→ Exercise instructions
Copy out, unchanged, the entries below from the "The height and" line to the final line. Omit pictures.

→ Data provided
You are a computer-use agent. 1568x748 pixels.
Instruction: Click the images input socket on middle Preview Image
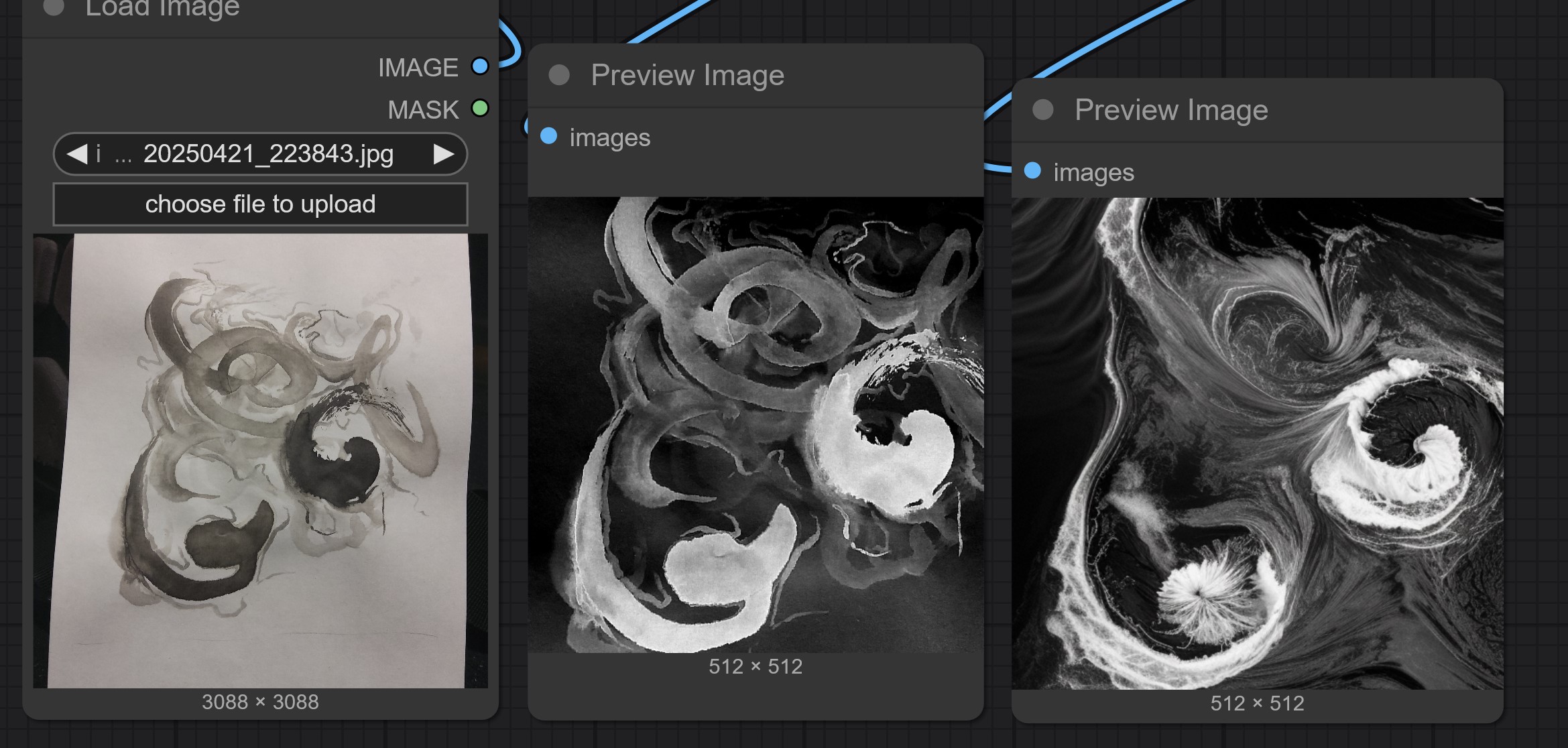click(548, 136)
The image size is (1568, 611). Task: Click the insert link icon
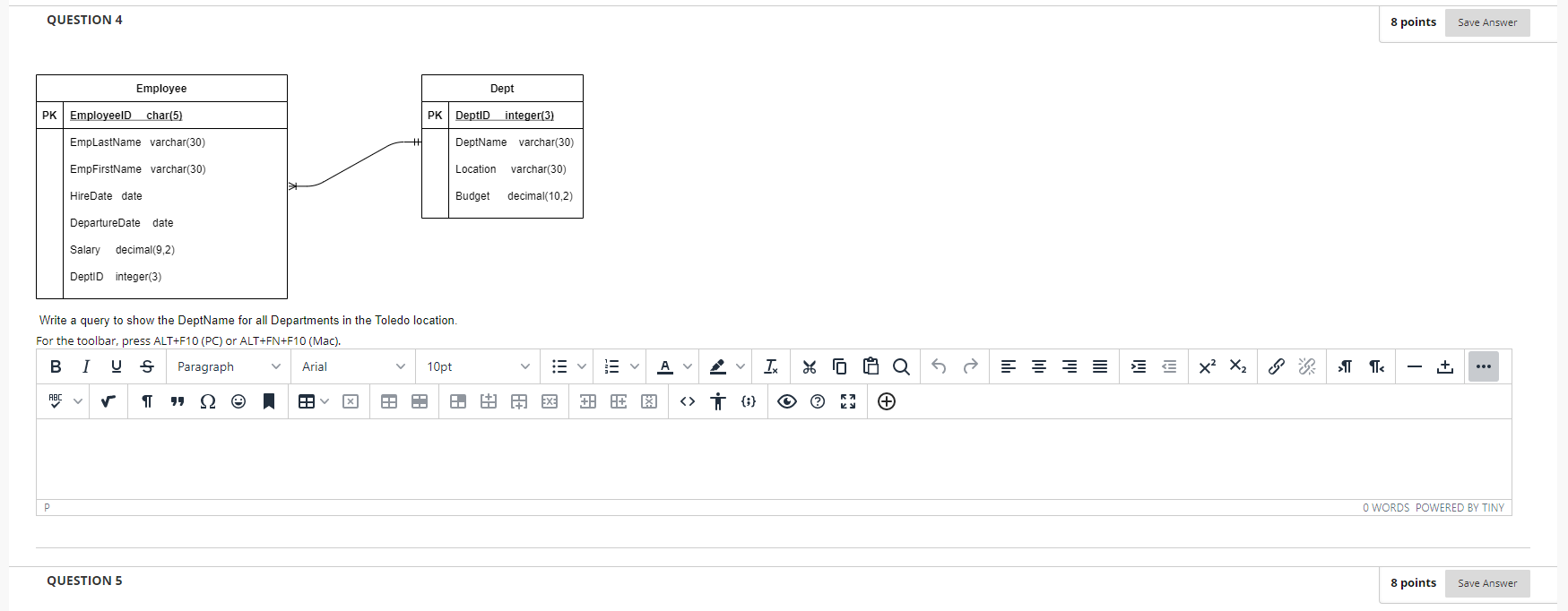(x=1276, y=366)
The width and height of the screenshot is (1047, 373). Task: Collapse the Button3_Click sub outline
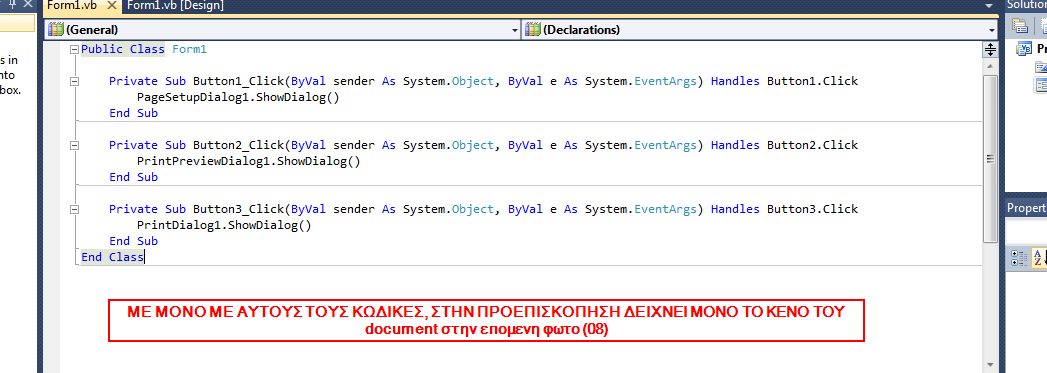click(x=74, y=210)
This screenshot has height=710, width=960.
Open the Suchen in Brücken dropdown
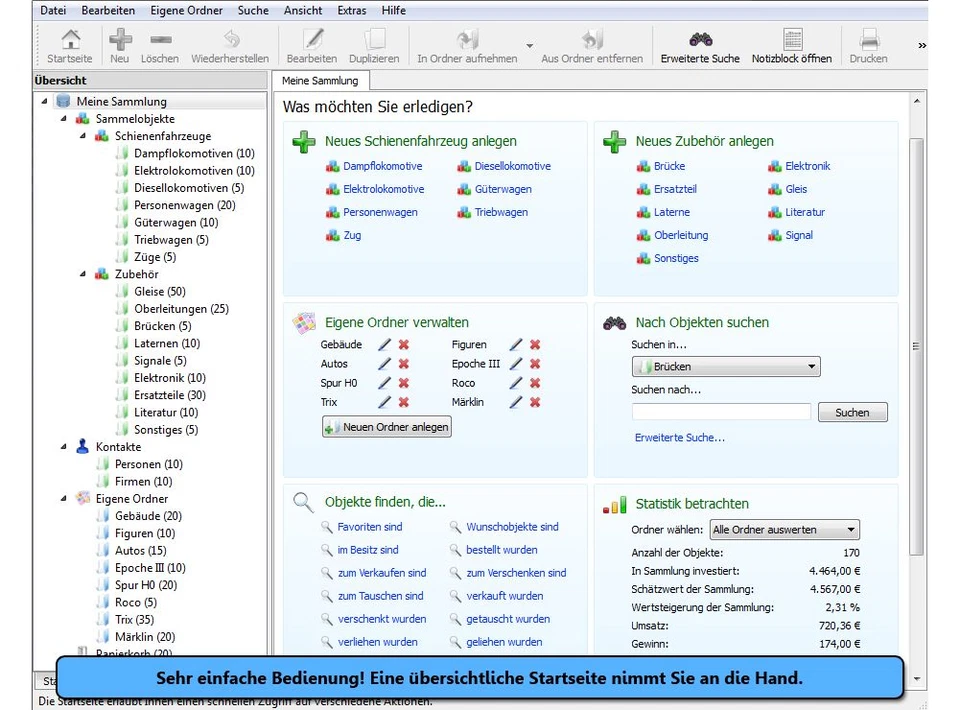(725, 366)
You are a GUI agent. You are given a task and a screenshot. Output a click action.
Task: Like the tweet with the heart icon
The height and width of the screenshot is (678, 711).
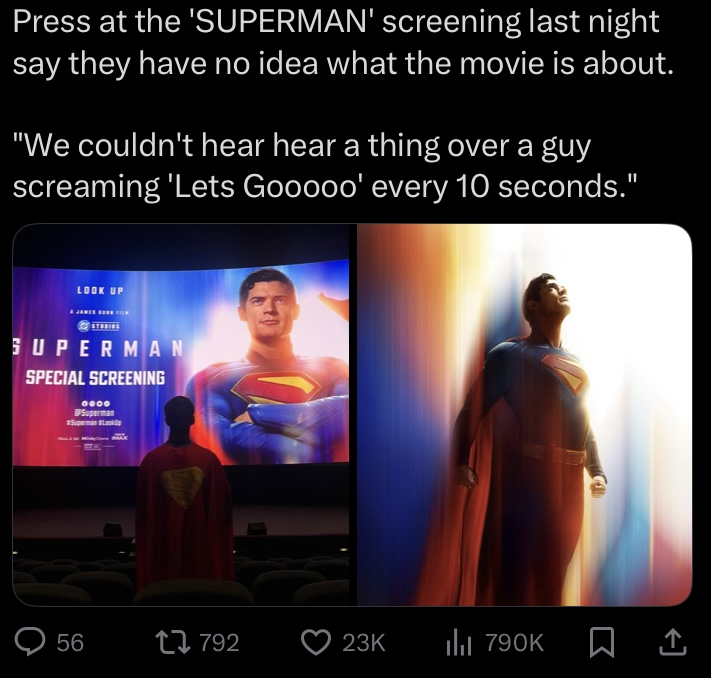[316, 642]
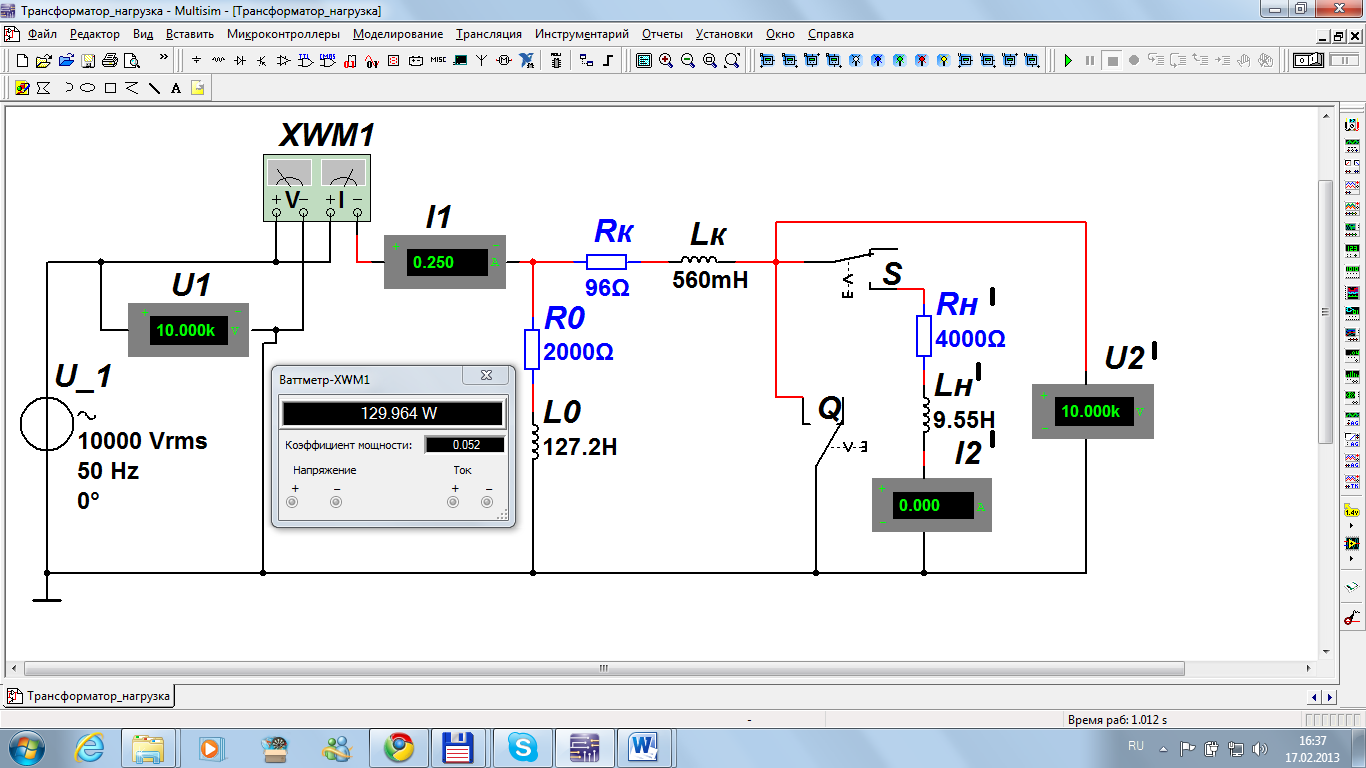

→ Output for this exercise
The height and width of the screenshot is (678, 711).
[316, 642]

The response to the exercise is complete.